>> START PAGE EXTRACT

As it stands, this triad of eco­nomic growth, social progress and democ­racy has broken apart. Con­fi­dence in a better future seems to be waning. Polar­i­sa­tion between the winners and losers of glob­al­i­sa­tion and fear of social decline are facil­i­tat­ing the rise of anti-demo­c­ra­tic forces.  In the face of the simul­tane­ity of fun­da­men­tal changes, feel­ings of uncer­tainty are taking hold: global com­pe­ti­tion and the digital rev­o­lu­tion, the immi­gra­tion of mil­lions of people from other con­ti­nents, the ongoing Euro­pean debt crisis and the armed con­flicts on the Euro­pean periph­ery are gen­er­at­ing a sense of loss of control and anxiety about the future.

Defend­ing liberal moder­nity is more than a con­cep­tual chal­lenge. It demands polit­i­cal answers to the great chal­lenges of our time: glob­al­i­sa­tion, migra­tion, climate change, social par­tic­i­pa­tion and the tech­no­log­i­cal rev­o­lu­tion. We need a new concept of progress as a counter-project to the pol­i­tics of fear.

What is to be done?

>> END PAGE EXTRACT
>> START EXTRACTED ENTRIES

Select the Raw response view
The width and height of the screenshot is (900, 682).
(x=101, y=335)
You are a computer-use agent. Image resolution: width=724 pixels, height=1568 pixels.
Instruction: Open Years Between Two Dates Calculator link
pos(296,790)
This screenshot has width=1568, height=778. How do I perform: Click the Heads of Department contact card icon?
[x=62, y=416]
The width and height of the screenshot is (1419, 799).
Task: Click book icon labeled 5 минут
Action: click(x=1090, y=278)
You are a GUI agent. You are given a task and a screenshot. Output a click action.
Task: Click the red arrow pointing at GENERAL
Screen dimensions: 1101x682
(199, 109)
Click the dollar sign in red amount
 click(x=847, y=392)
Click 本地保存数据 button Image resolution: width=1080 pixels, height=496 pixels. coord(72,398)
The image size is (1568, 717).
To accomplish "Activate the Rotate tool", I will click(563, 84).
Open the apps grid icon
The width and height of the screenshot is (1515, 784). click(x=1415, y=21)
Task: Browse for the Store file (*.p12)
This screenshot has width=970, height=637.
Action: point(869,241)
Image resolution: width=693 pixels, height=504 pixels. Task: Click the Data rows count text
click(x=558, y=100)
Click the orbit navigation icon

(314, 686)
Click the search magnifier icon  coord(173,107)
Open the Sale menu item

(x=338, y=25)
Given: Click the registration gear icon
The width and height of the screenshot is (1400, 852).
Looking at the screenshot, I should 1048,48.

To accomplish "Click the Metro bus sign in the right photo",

>> END EXTRACTED ENTRIES

* TASK INSTRUCTIONS:
a – Print the passage on liberal modernity from "As it stands, this" to "anxiety about the future.".
b – Write what follows the last line of the passage on liberal modernity.

* ANSWERS TO THE EXERCISE:
a –
As it stands, this triad of eco­nomic growth, social progress and democ­racy has broken apart. Con­fi­dence in a better future seems to be waning. Polar­i­sa­tion between the winners and losers of glob­al­i­sa­tion and fear of social decline are facil­i­tat­ing the rise of anti-demo­c­ra­tic forces.  In the face of the simul­tane­ity of fun­da­men­tal changes, feel­ings of uncer­tainty are taking hold: global com­pe­ti­tion and the digital rev­o­lu­tion, the immi­gra­tion of mil­lions of people from other con­ti­nents, the ongoing Euro­pean debt crisis and the armed con­flicts on the Euro­pean periph­ery are gen­er­at­ing a sense of loss of control and anxiety about the future.

b –
The first chal­lenge: The rise of anti-liberal forces in Europe and the elec­toral victory of Donald Trump call into ques­tion the future of the West. They signal that the transat­lantic com­mu­nity of shared values has eroded inter­nally. Euro­pean uni­fi­ca­tion took place under the pro­tec­tion of the United States. Now it is up to Europe to take on more respon­si­bil­ity for its own secu­rity and to defend its shared values. We need to form a transat­lantic alliance of democ­rats against the inter­play of anti-liberal forces on both sides of the Atlantic. At the same time, we must do every­thing pos­si­ble to strengthen Euro­pean cohe­sion. We do not want a Euro­pean central state, but we want common policy in the areas where it matters most: secu­rity, the Euro­pean neigh­bour­hood, economy and finances, and coor­di­nated refugee and immi­gra­tion policy.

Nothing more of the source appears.